[[ THE DATA open ]]

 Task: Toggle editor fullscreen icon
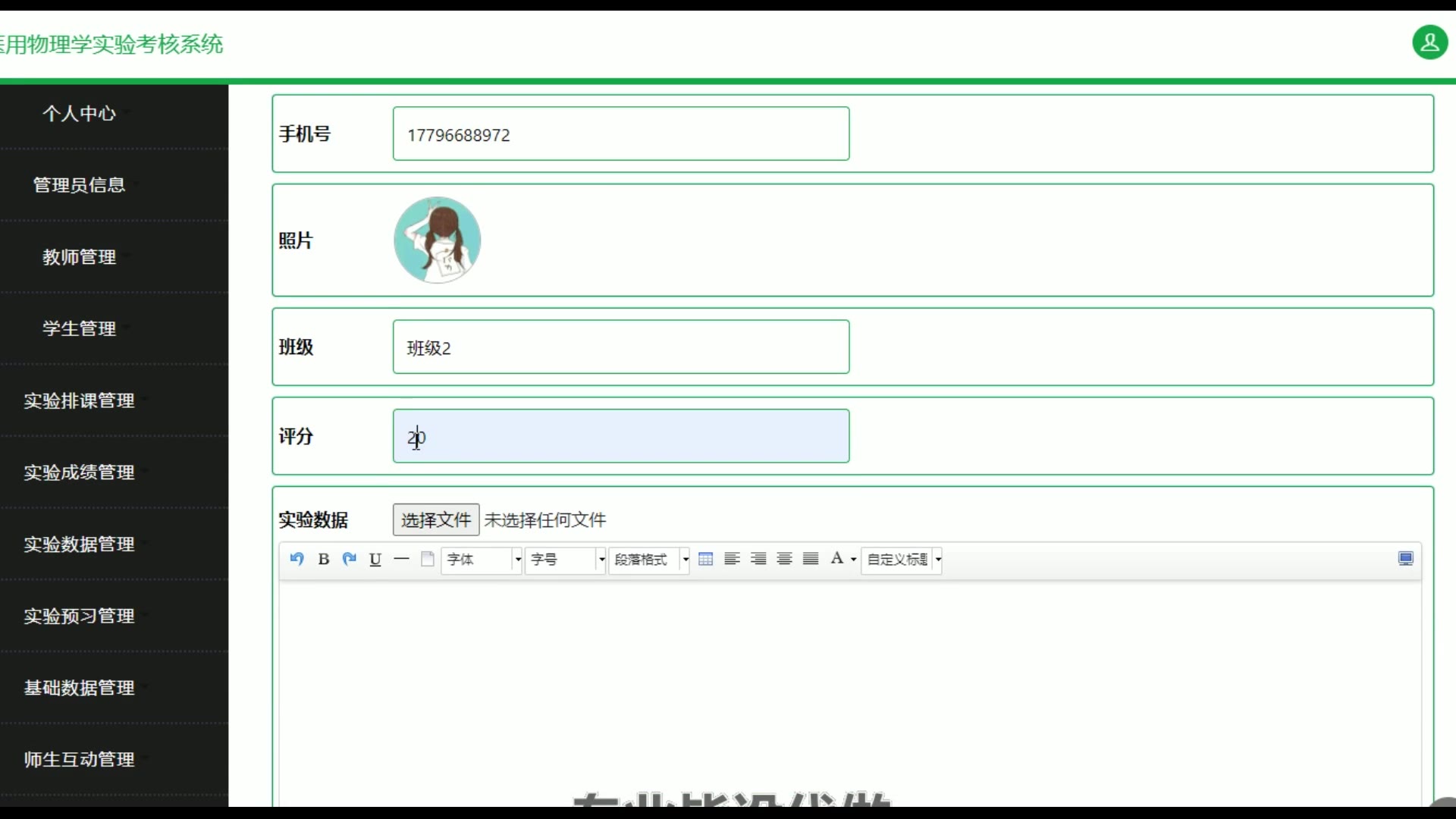click(x=1405, y=559)

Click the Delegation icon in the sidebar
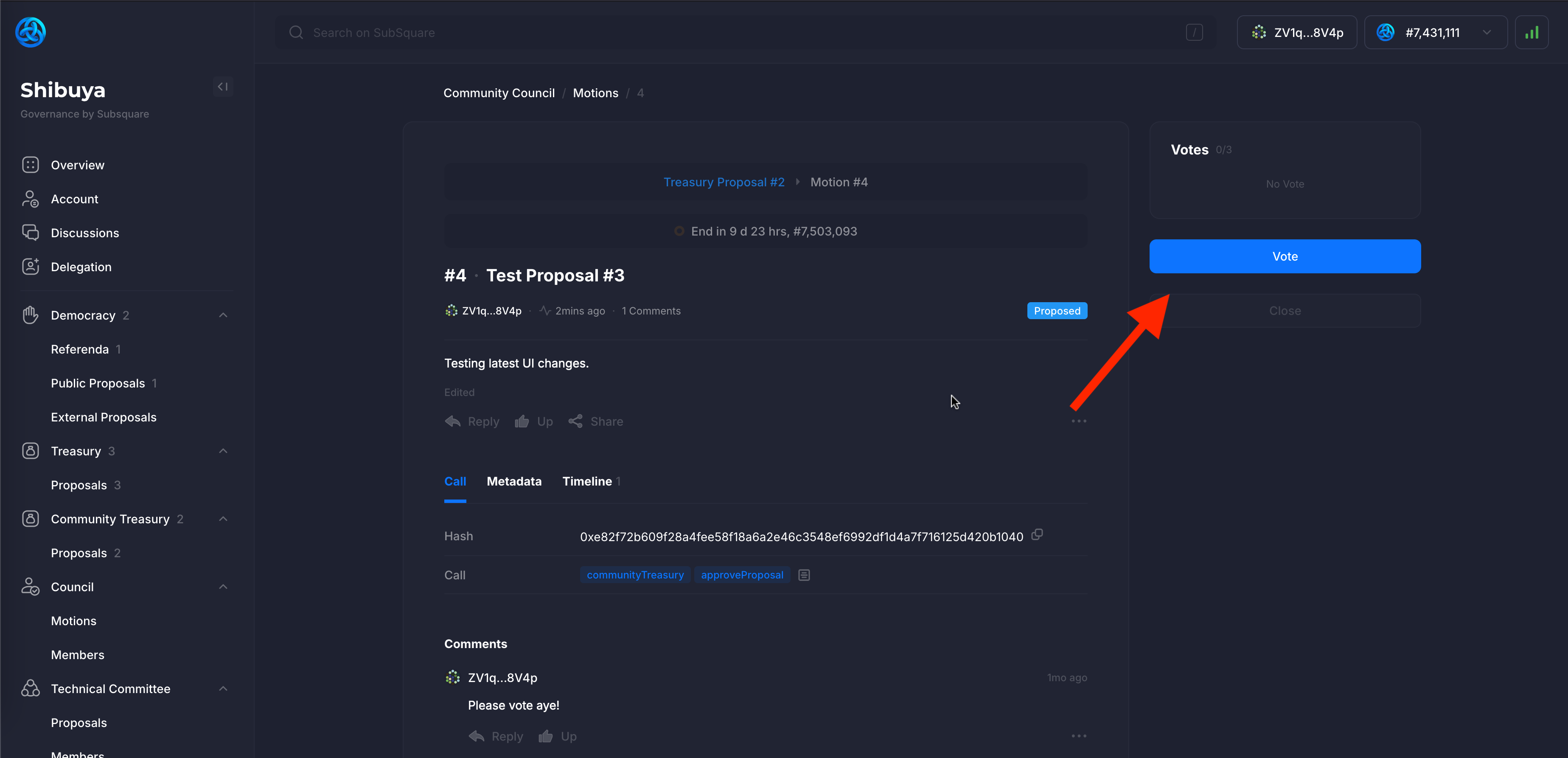coord(31,266)
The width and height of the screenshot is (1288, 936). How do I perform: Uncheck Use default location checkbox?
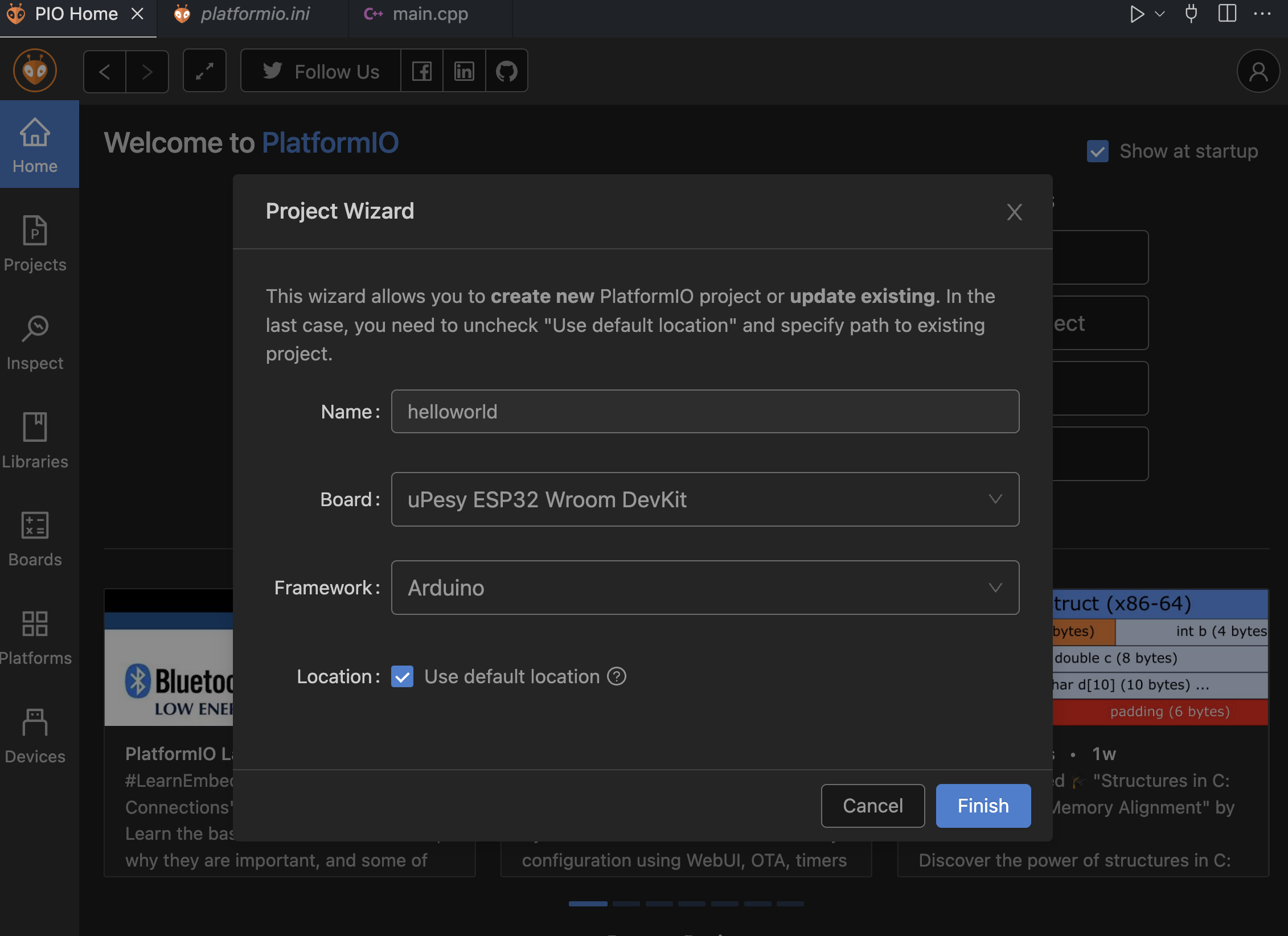(402, 676)
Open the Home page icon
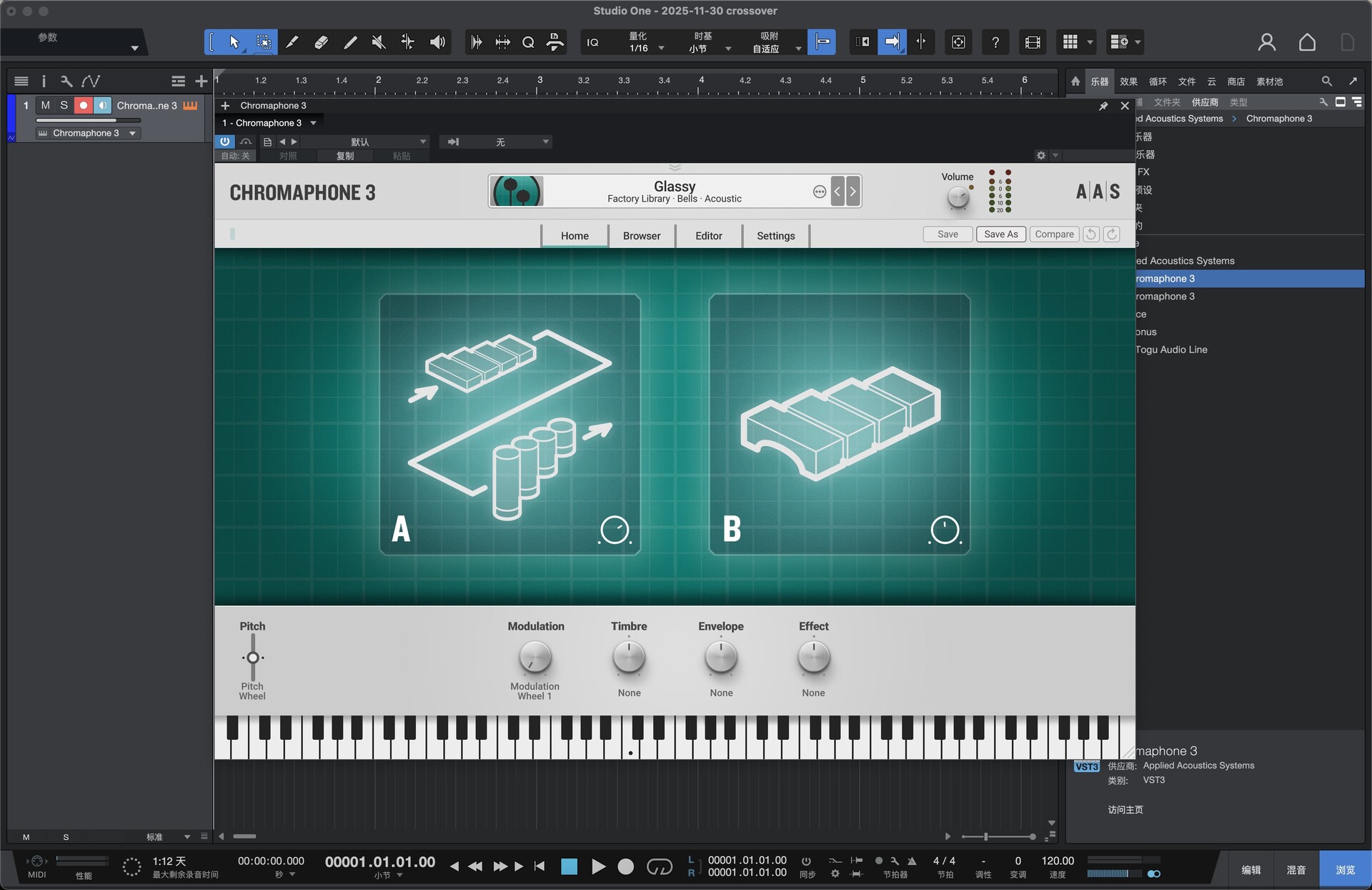This screenshot has height=890, width=1372. (1306, 42)
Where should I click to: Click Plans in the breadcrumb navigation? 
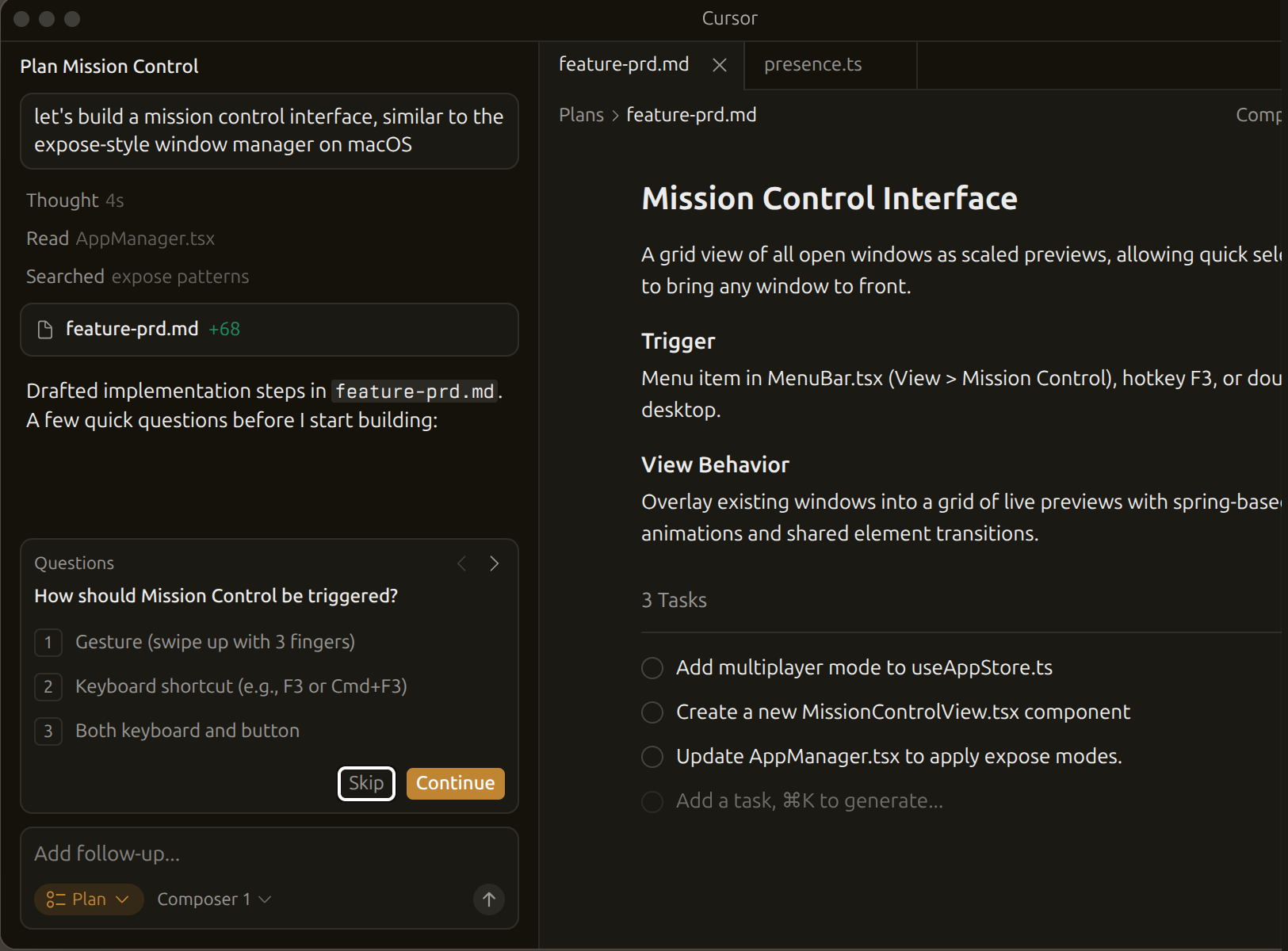coord(581,114)
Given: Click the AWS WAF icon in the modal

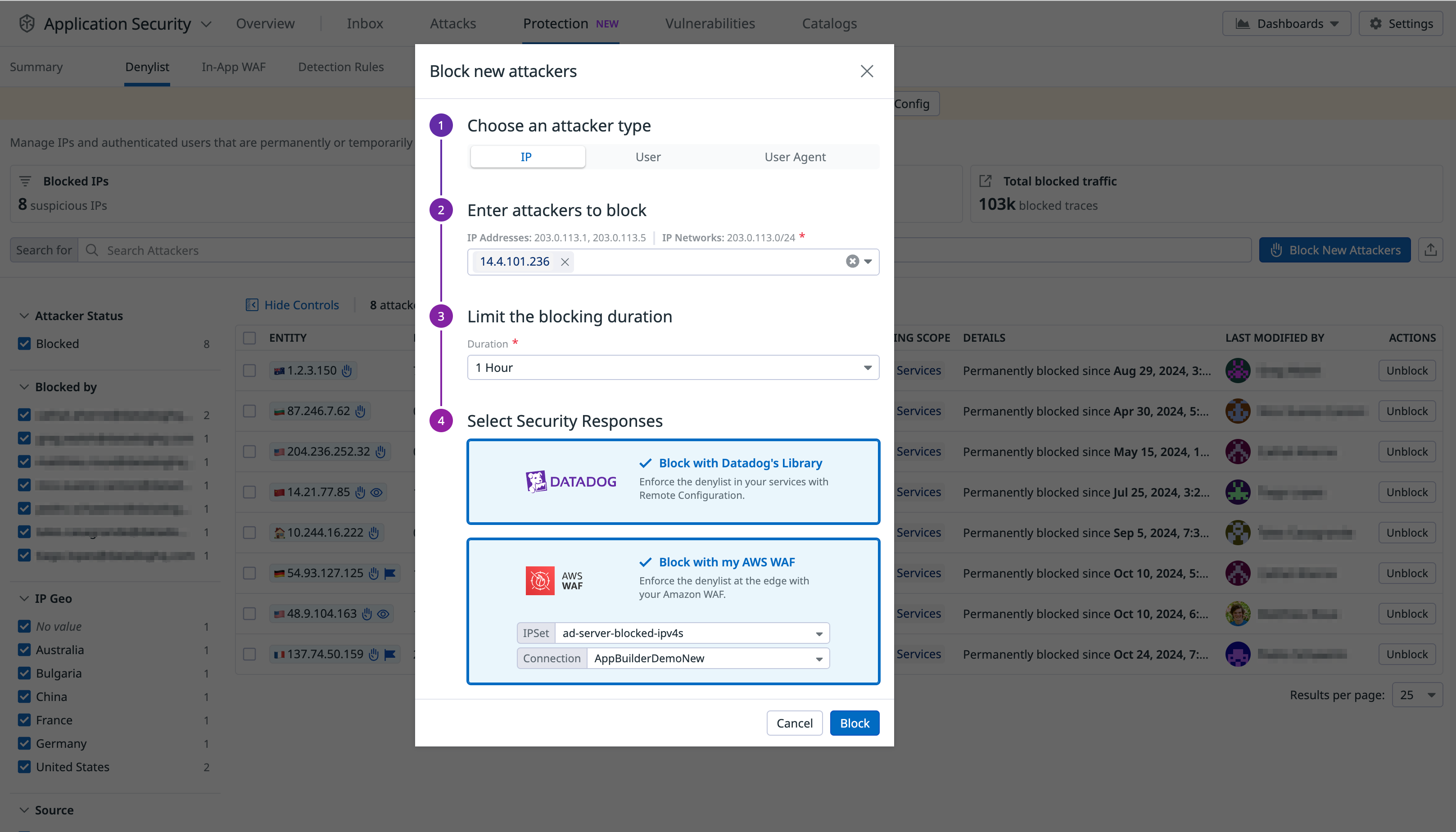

[[ THE DATA closed ]]

▶ **PROMPT**
A faithful copy is needed: reproduce all of the data above, leaving the pictures out.

▶ **YOUR RESPONSE**
 Task: Toggle editor fullscreen icon
click(x=1405, y=559)

Click the Delegation icon in the sidebar
coord(31,266)
The width and height of the screenshot is (1288, 936). How do I perform: Uncheck Use default location checkbox?
(402, 676)
Open the Home page icon
This screenshot has height=890, width=1372. (1306, 42)
Where should I click to: Click Plans in the breadcrumb navigation? 
coord(581,114)
Given: Click the AWS WAF icon in the modal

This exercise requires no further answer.